*TASK INSTRUCTIONS*
From the first line to the last, write out the material verbatim.

*INPUT MATERIAL*

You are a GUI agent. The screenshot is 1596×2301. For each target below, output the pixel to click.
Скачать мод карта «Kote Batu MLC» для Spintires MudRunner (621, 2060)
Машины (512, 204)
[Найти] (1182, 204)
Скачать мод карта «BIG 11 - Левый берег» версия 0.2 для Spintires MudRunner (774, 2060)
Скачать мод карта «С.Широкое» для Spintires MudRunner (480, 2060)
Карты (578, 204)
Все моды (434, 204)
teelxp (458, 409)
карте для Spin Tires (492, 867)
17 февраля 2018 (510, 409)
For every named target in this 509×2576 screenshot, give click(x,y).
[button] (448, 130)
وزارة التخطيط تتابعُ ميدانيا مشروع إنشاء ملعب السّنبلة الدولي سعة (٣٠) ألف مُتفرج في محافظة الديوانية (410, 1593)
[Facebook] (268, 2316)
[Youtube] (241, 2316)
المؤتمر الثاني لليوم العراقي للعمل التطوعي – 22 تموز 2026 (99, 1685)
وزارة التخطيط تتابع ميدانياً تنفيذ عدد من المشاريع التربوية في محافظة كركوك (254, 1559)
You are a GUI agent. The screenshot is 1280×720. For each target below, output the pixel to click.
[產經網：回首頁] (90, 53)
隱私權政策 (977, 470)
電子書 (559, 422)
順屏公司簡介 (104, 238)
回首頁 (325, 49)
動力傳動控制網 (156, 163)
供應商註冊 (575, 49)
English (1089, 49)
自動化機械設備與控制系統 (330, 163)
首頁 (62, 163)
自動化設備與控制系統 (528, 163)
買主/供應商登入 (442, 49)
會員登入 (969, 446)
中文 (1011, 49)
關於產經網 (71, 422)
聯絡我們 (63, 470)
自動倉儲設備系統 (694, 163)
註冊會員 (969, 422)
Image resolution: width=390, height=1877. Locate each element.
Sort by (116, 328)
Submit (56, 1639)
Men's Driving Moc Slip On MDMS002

*SOLUTION*
You are a GUI agent. The screenshot is 1596×2301. For each target below, output the pixel to click.
Скачать мод карта «Kote Batu MLC» для Spintires MudRunner (621, 2060)
Машины (512, 204)
[Найти] (1182, 204)
Скачать мод карта «BIG 11 - Левый берег» версия 0.2 для Spintires MudRunner (774, 2060)
Скачать мод карта «С.Широкое» для Spintires MudRunner (480, 2060)
Карты (578, 204)
Все моды (434, 204)
teelxp (458, 409)
карте для Spin Tires (492, 867)
17 февраля 2018 (510, 409)
For every named target in this 509×2576 screenshot, give click(x,y).
[button] (448, 130)
وزارة التخطيط تتابعُ ميدانيا مشروع إنشاء ملعب السّنبلة الدولي سعة (٣٠) ألف مُتفرج في محافظة الديوانية (410, 1593)
[Facebook] (268, 2316)
[Youtube] (241, 2316)
المؤتمر الثاني لليوم العراقي للعمل التطوعي – 22 تموز 2026 (99, 1685)
وزارة التخطيط تتابع ميدانياً تنفيذ عدد من المشاريع التربوية في محافظة كركوك (254, 1559)
You are a GUI agent. The screenshot is 1280×720. For each target below, output the pixel to click.
[產經網：回首頁] (90, 53)
隱私權政策 (977, 470)
電子書 (559, 422)
順屏公司簡介 (104, 238)
回首頁 (325, 49)
動力傳動控制網 (156, 163)
供應商註冊 (575, 49)
English (1089, 49)
自動化機械設備與控制系統 (330, 163)
首頁 (62, 163)
自動化設備與控制系統 (528, 163)
買主/供應商登入 (442, 49)
會員登入 (969, 446)
中文 (1011, 49)
關於產經網 (71, 422)
聯絡我們 (63, 470)
自動倉儲設備系統 (694, 163)
註冊會員 (969, 422)
Image resolution: width=390, height=1877. Locate each element.
Sort by (116, 328)
Submit (56, 1639)
Men's Driving Moc Slip On MDMS002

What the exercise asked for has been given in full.